Does that sound exhausting? It can be, especially when you’re out of shape (I speak from experience, literally and metaphorically!) or having a rough time of it. Or if you have too many balloons to keep up there. Or if one balloon is losing air, and it’s falling to the ground a lot faster than the other balloons (this is what I call a “crisis balloon”) so you have to spend more time and energy watching for and catching that balloon at the sacrifice of other balloons.

So what can you do to win at the Balloon Game?

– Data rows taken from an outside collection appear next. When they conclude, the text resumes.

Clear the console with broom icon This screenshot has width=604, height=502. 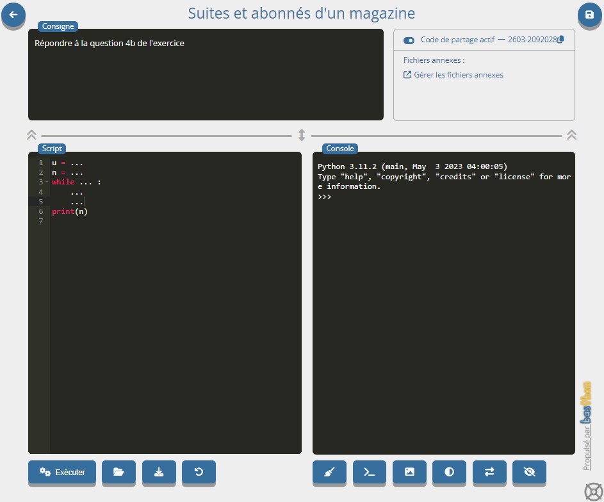[x=329, y=472]
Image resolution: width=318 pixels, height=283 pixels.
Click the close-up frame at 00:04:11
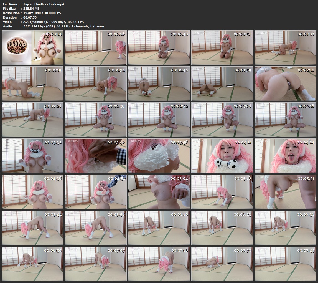click(x=222, y=156)
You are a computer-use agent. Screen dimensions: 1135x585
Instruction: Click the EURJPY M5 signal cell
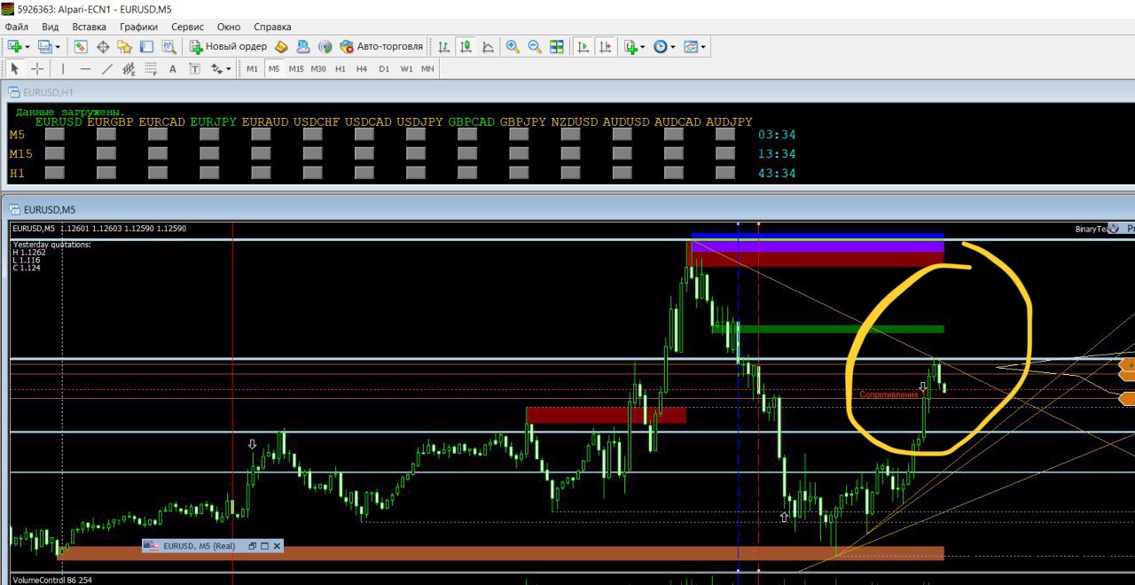[x=209, y=135]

First, you have to get over whatever negative feelings you have about the Balloon Game, about how unfair it might feel or how tired you are or how impossible it seems. Because, yes, it does last forever. Literally. But as anyone that’s run a race or done a hard thing for a long time can tell you, if you think about how long you have to keep doing a task, it feels impossible. But if you focus on just this balloon, just this day, it’s so much more manageable. You can do something hard for one day that would be appalling to keep up for a lifetime. So look at it differently. Just tackle it for right now. Maybe make a game out of it (because it is a game!) and see how many or how few balloons you can juggle, find gratitude in each balloon you have, or see if you can get help with juggling a particular balloon.

Second, you have to make sure your balloon for “taking care of myself” is always, always the first one you hit. To take the best care of others, you have to take care of yourself first. You have to, at a minimum, eat in a way that gives you nourishment and energy, get in enough sleep, and move your body regularly. And I know, you’re like, duh. I’ve heard this before. This is probably eye-roll-worthy old news. But if you’ve heard it all before but still aren’t doing the things to take care of yourself, why? Why do you put the importance of all these other things in life before the importance of you? And these things are still scratching the surface of self-care. There’s also positive social interactions, making time for things that make us look or feel good like scheduling that dentist appointment or getting a haircut, and cultivating a hobbies or activities that we do just for ourselves because it’s fun and creativity is so underrated. So if you struggle with getting in the proper amount of “me-time” to care for yourself, that might be something to ponder.

Oh man you guys, I have so much to unpack here. But I hope this gets your gears going on realizing your own Balloon Game, and how to start approaching it with a bit more positivity and purpose.

That’s all for now, go make it a great day!